GIVEN REQUEST 1: According to the Pokemon system text, which four fields of a Pokemon are searched for the keyword?

TEXT EXCERPT:
------------------------------------

281-pokemon-management-system> CREATE_POKEMON Pikachu ELECTRIC common        
Successfully created a 'Pikachu', 'common' rarity, 'Electric' type, ('PIK-C-001').
281-pokemon-management-system> CREATE_POKEMON Pikachu ELECTRIC common
Pokemon not created: 'Pikachu' ('common') already exists.
281-activity-Pokemon-system> SEARCH_POKEMON *
There is 1 matching Pokemon found:
* Pikachu (common rarity, type 'Electric', 'PIK-C-001')

Note that a Pokémon of a different rarity than one already created may be created. For example, the system should allow a shiny Pikachu to be created if a common Pikachu already exists, but it should not allow a duplicate shiny Pikachu.

Searching for Pokemon using a keyword

Above we discussed using the * keyword to print all Pokemon in the system. Now, we will discuss searching for Pokemon using a keyword.

The keyword can be any string, and it should be case insensitive. You do not need to worry about any other special characters. The keyword might be a substring of the Pokemon name, type, rarity or Pokemon ID.

The keyword is searched for in:

• The Pokemon name (case insensitive),
• The Pokemon type (case insensitive).
• The Pokemon rarity (case insensitive).
• The Pokemon ID (case insensitive).

Here’s an example of searching for Pokemon using the keyword electric. Notice how the extra spaces at the ends of the ' ' are ignored:

281-pokemon-management-system> SEARCH_POKEMON 'electric   '
There is 1 matching Pokemon found:
* Pikachu (common rarity, type 'Electric', 'PIK-C-001')

If the keyword is found in either the Pokemon name, type, rarity or ID, then the Pokemon should be printed along with the header that summarises how many Pokemon were found (as discussed earlier), not the total number of Pokemon in the system (unless they all match the keyword in some way).

------------------------------------

EXCERPTED RECORDS:
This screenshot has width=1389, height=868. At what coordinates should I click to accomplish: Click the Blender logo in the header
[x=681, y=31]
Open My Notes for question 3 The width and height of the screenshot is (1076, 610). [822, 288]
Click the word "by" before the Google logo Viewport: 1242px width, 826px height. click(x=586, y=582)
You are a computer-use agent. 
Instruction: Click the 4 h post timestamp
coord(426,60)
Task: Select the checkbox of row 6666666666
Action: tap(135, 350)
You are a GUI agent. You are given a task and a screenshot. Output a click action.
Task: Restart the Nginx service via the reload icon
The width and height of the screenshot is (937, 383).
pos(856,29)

------------------------------------

GIVEN REQUEST 2: Rescale the stretch of entries from the line that contains "You are a GUI" through the end of the entries. Reproduce every line, requests included, and multiply each coordinate in the answers by 2.1, rounding to whole numbers with halves rounded up.

EXERCISE SOLUTION 1: The Pokemon name, type, rarity, and ID.

EXERCISE SOLUTION 2:
You are a GUI agent. You are given a task and a screenshot. Output a click action.
Task: Restart the Nginx service via the reload icon
The width and height of the screenshot is (937, 383).
pos(1798,61)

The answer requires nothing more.